Our rating of this service improved. We rated it as good because:

  • The service managed patient safety incidents well. Staff recognised incidents and reported them appropriately. There was an open and transparent culture of incident reporting and investigation. Incidents were recorded on electronic systems that incorporated fail-safes about aspects such as duty of candour. Managers investigated incidents and shared lessons learned with staff to continuously improve patient safety.
  • All the areas we inspected were visibly clean and tidy. The service controlled infection risks very well. Staff kept themselves, equipment and the premises clean and used effective control measures to prevent the spread of infection.
  • The service maintained suitable premises and sufficient equipment to support safe care and treatment.
  • The service had enough staff with the right qualifications, skills, training and experience to keep people safe from avoidable harm and abuse and to provide the right care and treatment. Nursing staff turnover and vacancy rates were close to trust averages and where bank or agency staff were used, the trust had sufficient controls in pace to manage risk. Medical staff turnover and vacancy rates were below trust averages.
  • Records were clear, up-to-date and available to all staff providing care. The service used safety monitoring results well. Staff collected safety thermometer information, such as rates of falls, pressure ulcers and catheter-acquired urinary tract infections and shared it with staff, patients and visitors.
  • The service provided care and treatment based on national guidance and best practice. The service carried out audits to check staff followed internal policies and guidance.
  • Patients had good outcomes following surgery. Results from national audits showed the service performed well, with patient outcomes close to the same as other NHS acute hospitals nationally.
  • The service made sure staff were competent for their roles. Managers appraised staff performance, and we saw evidence of meaningful appraisals. Competency records we reviewed provided assurances staff had the skills they needed to do their jobs.
  • Staff of different kinds worked very well together as a team to benefit patients. We saw positive examples of multidisciplinary working between different staff groups.
  • Staff obtained patient consent and understood their roles and responsibilities under the Mental Capacity Act 2005. They knew how to support patients who lacked the capacity to make decisions about their care.
  • Staff cared for patients with compassion, kindness and respect. Feedback from patients confirmed that staff treated them well and were involved with their families in decisions about their care and treatment.
  • Managers promoted a positive culture that supported and valued staff.
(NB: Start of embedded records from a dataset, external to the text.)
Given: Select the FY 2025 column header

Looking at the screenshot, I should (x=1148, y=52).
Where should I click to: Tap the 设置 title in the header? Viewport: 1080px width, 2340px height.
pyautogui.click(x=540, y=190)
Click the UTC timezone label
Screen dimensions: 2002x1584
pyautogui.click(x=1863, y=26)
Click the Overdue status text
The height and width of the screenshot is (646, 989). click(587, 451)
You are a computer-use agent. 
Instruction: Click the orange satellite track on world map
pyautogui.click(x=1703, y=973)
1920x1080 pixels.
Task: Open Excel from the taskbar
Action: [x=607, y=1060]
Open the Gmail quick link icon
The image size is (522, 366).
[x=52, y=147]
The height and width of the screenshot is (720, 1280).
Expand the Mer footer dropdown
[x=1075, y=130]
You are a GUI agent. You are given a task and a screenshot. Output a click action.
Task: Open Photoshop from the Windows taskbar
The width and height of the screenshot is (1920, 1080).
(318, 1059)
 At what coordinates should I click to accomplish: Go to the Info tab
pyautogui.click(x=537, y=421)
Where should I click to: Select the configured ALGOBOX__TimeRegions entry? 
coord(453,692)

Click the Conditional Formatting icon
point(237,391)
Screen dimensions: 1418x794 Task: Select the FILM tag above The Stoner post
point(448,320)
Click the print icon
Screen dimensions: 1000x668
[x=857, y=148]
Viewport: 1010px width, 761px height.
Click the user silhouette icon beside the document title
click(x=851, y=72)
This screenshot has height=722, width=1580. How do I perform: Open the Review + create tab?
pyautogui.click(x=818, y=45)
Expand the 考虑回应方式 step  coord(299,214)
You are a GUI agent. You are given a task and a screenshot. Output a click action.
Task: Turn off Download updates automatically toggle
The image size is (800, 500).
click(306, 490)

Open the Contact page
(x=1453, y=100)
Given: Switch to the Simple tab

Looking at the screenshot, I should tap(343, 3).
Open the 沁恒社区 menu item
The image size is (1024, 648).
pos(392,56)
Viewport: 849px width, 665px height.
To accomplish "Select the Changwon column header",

Staff spoke positively about the culture and described good working relationships with colleagues and managers.
  • The service acted to actively engage with staff and seek their views through focus groups and other forums.

However:

  • Referral to treatment times (RTT) for admitted pathways for surgery were worse than the England average. In December 2017, 57% of patients were treated within 18 weeks, which was worse than the England average of 72%.
  • While we saw improvement in mandatory training rates in nursing and other staff groups, compliance rates for medical staff was 67% on average and medical staff did not meet the trust target of 85% of training for any mandatory training course. This meant that medical staff might not have the most up to date information about these critical areas.
  • We saw a similar trend in safeguarding training. Nursing staff compliance rates exceeded the trust target while medical staff training rates were 28%, appreciably below the 85% trust training target.